Taking the entries below from the top, restate each line exactly and end with the line containing "For every named".

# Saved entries

+ + + + + + +

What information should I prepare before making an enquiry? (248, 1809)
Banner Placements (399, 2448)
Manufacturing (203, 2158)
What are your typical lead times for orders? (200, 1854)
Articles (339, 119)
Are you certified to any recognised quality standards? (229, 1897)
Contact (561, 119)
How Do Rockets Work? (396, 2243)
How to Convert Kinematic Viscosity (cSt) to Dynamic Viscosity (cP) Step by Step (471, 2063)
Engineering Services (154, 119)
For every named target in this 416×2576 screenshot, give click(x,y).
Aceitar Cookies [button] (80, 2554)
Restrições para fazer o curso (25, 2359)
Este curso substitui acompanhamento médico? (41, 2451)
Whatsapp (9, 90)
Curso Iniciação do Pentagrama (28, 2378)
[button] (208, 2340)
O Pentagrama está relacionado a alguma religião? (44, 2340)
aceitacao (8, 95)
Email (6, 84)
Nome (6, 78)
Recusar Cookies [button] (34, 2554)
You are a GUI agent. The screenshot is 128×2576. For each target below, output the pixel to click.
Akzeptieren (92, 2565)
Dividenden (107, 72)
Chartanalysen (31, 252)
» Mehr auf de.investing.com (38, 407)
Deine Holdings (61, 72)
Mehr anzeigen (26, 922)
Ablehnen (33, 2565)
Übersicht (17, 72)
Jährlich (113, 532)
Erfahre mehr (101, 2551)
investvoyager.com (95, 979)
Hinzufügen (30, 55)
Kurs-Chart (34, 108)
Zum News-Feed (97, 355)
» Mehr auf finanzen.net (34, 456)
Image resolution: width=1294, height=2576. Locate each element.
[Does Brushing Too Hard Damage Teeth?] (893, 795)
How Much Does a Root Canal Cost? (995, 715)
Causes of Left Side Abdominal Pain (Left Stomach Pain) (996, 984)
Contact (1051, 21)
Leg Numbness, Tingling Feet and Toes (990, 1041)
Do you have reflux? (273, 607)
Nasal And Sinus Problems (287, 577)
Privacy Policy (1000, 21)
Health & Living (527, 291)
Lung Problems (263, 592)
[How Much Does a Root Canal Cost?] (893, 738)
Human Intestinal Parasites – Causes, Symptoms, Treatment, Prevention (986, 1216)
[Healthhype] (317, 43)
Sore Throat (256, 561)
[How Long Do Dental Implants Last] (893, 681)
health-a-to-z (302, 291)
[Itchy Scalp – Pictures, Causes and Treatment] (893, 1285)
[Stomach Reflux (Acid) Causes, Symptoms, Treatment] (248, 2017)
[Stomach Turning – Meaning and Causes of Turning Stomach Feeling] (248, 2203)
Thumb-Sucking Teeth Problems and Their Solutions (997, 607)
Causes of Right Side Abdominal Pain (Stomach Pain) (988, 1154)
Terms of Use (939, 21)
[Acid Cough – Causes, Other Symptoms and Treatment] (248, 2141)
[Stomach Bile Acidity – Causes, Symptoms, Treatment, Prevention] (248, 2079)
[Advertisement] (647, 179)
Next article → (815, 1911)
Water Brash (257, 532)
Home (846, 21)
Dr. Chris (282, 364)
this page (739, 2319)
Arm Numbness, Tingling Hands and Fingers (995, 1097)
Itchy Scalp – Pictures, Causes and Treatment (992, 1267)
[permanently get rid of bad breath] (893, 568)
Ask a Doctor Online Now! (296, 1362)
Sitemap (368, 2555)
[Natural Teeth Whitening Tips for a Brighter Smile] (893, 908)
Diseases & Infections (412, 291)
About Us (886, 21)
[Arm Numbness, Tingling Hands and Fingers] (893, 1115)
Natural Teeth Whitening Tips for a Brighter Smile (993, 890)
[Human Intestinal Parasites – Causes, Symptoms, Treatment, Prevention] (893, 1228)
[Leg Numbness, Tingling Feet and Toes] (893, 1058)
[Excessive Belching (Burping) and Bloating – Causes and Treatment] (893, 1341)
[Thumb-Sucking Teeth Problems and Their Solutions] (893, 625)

+ + + + + + +

# SOLVED EXERCISE
What information should I prepare before making an enquiry? (248, 1809)
Banner Placements (399, 2448)
Manufacturing (203, 2158)
What are your typical lead times for orders? (200, 1854)
Articles (339, 119)
Are you certified to any recognised quality standards? (229, 1897)
Contact (561, 119)
How Do Rockets Work? (396, 2243)
How to Convert Kinematic Viscosity (cSt) to Dynamic Viscosity (cP) Step by Step (471, 2063)
Engineering Services (154, 119)
For every named target in this 416×2576 screenshot, give click(x,y).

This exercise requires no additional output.